→ **Items listed in a dataset**
****************************************
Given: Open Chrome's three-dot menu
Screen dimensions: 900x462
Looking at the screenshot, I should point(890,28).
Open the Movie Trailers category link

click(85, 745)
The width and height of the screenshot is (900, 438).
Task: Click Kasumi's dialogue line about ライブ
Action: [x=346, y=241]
****************************************
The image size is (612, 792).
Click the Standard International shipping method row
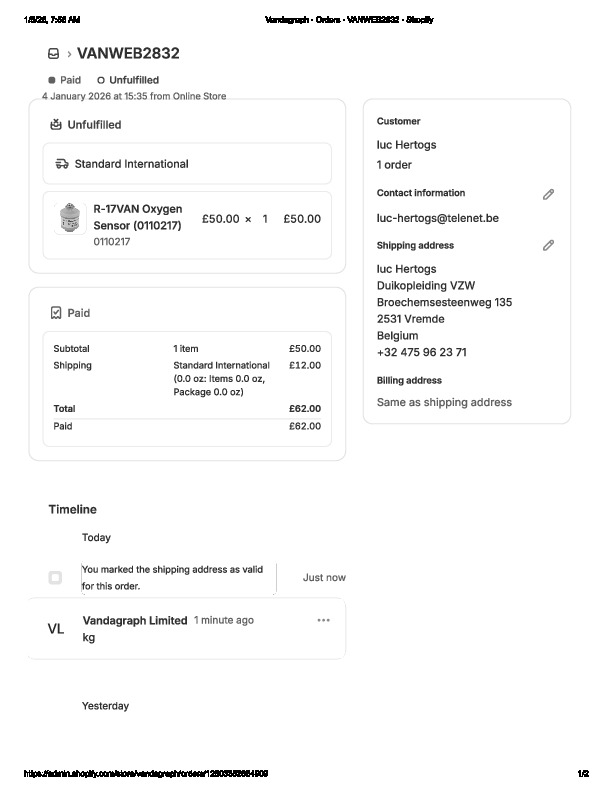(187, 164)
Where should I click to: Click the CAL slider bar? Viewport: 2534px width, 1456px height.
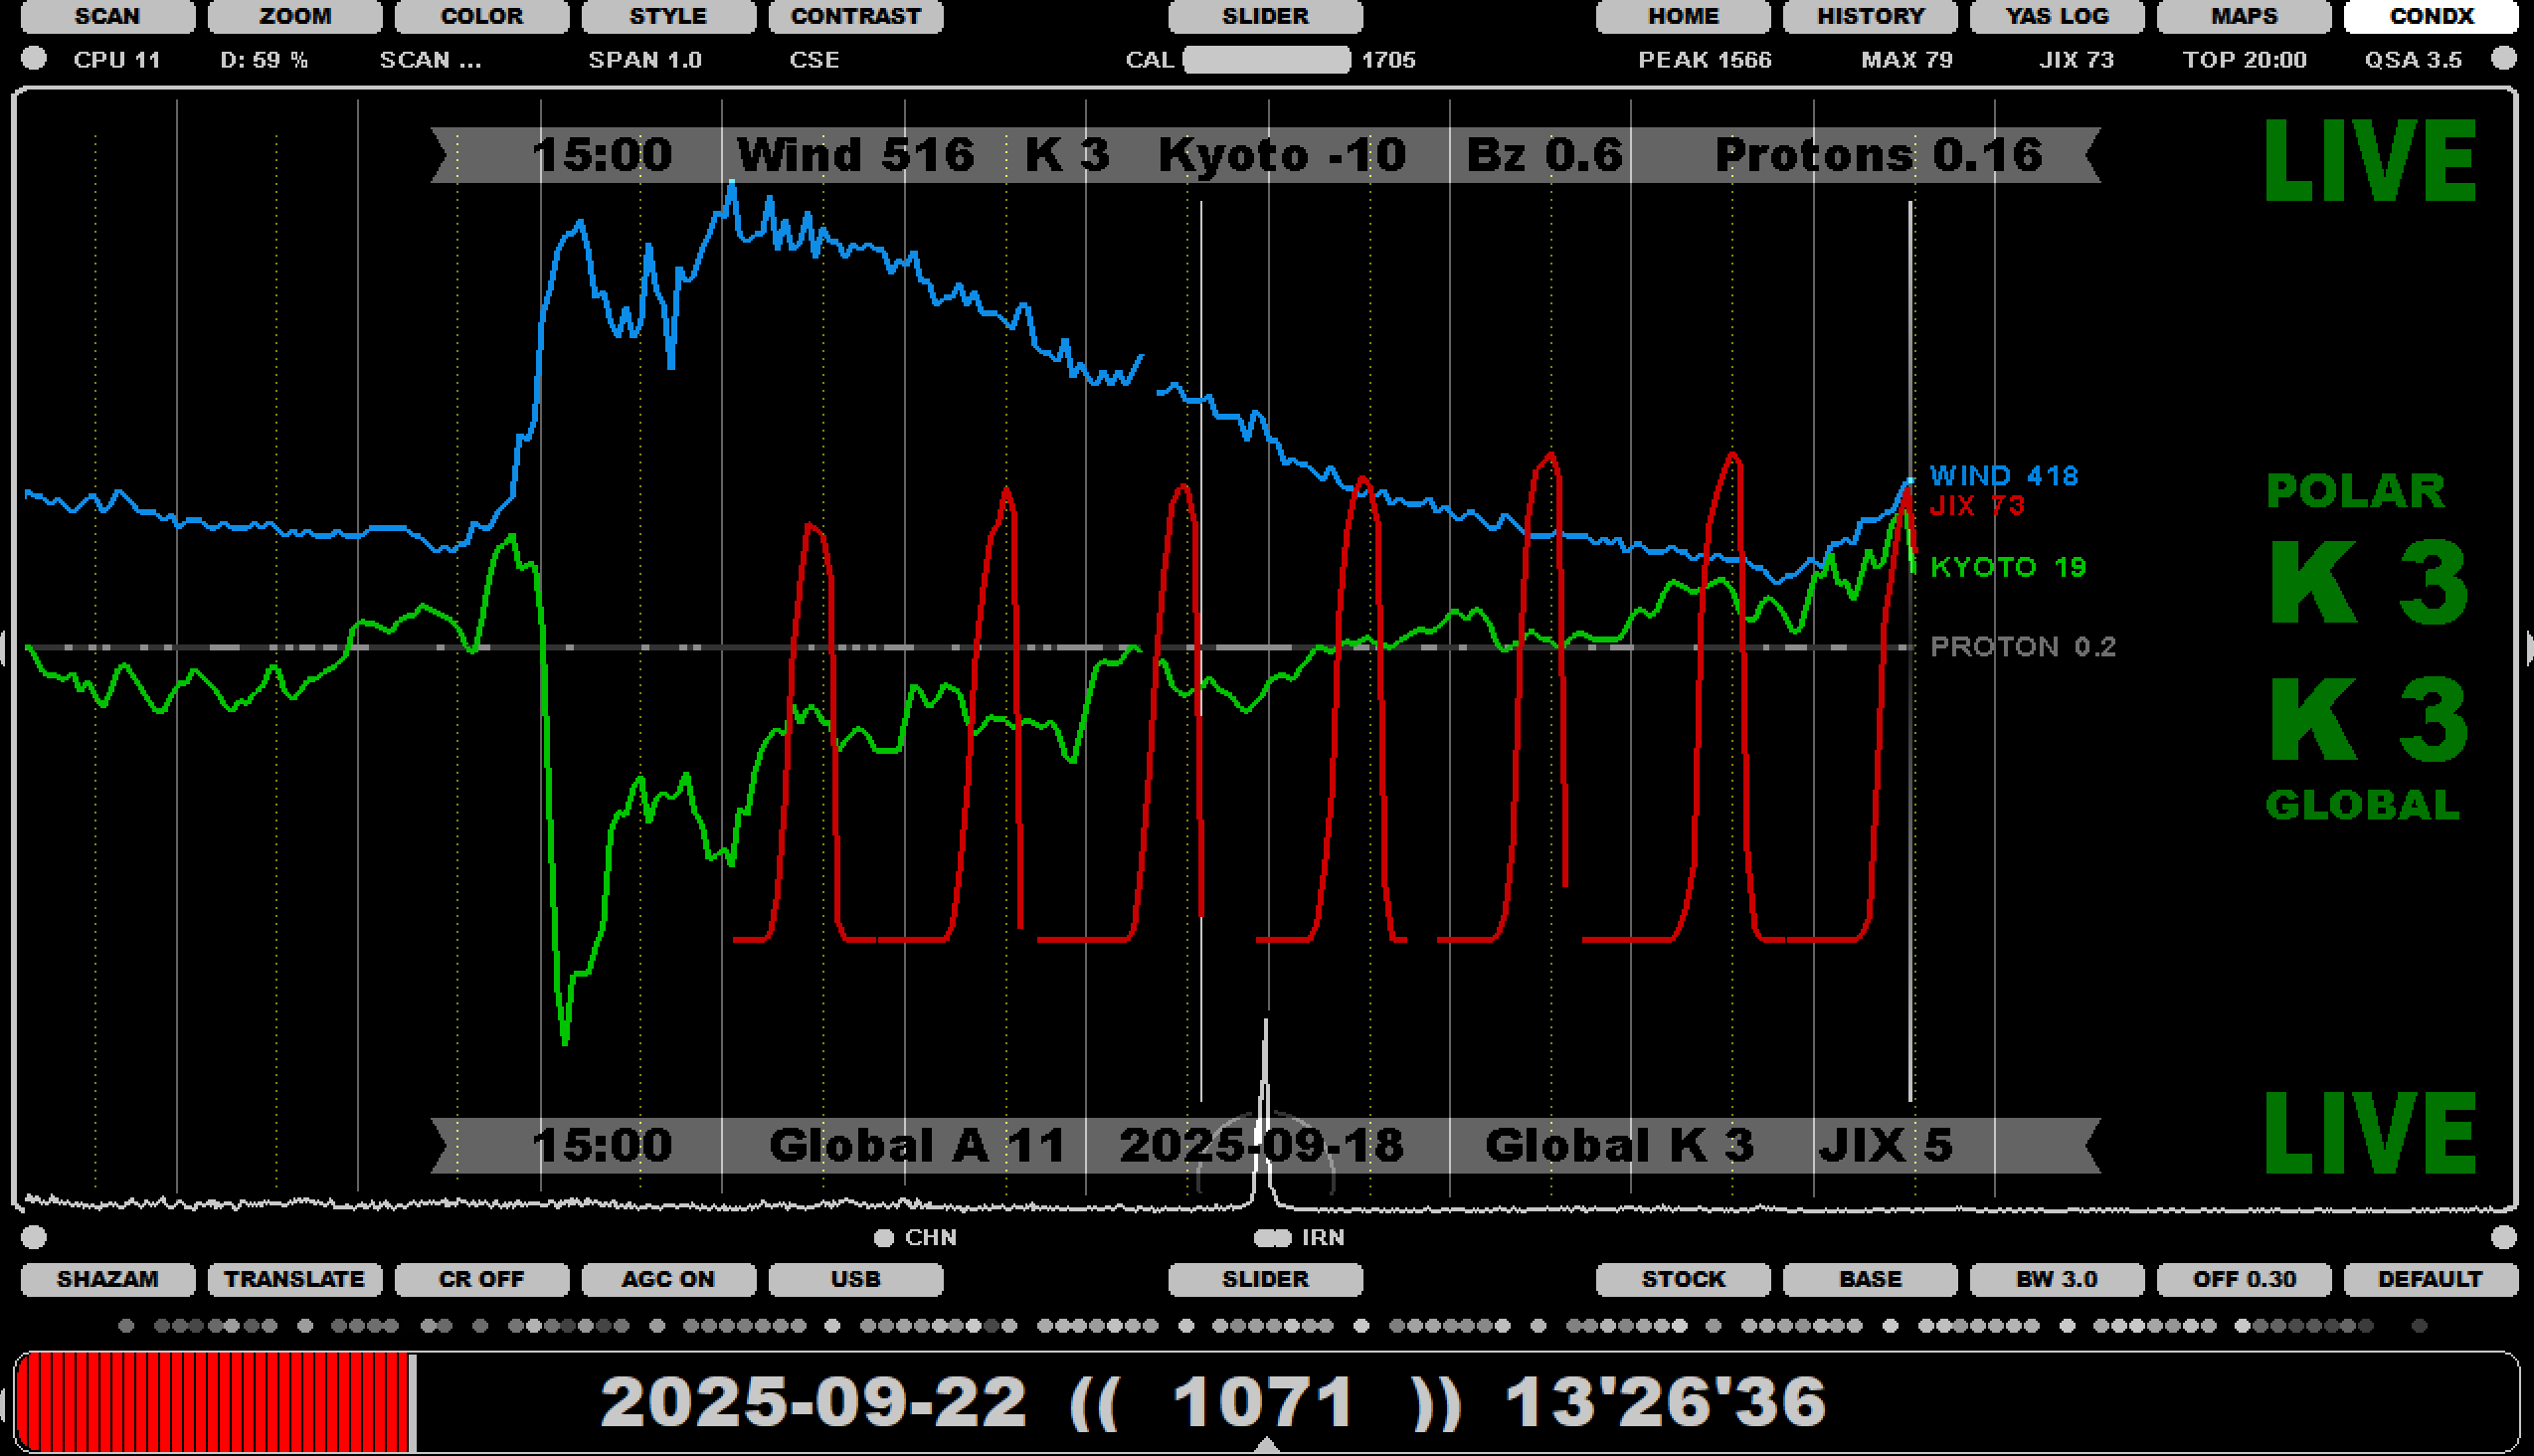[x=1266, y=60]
****************************************
→ **Work required**
Rewrite the stretch of the listing from "Where should I" through "[x=1266, y=60]", changing "slider bar" to "range control" and leaving everything else the same. Leave the pictures out of your answer.

→ **Task answer**
Where should I click to: Click the CAL range control? Viewport: 2534px width, 1456px height.
[x=1266, y=60]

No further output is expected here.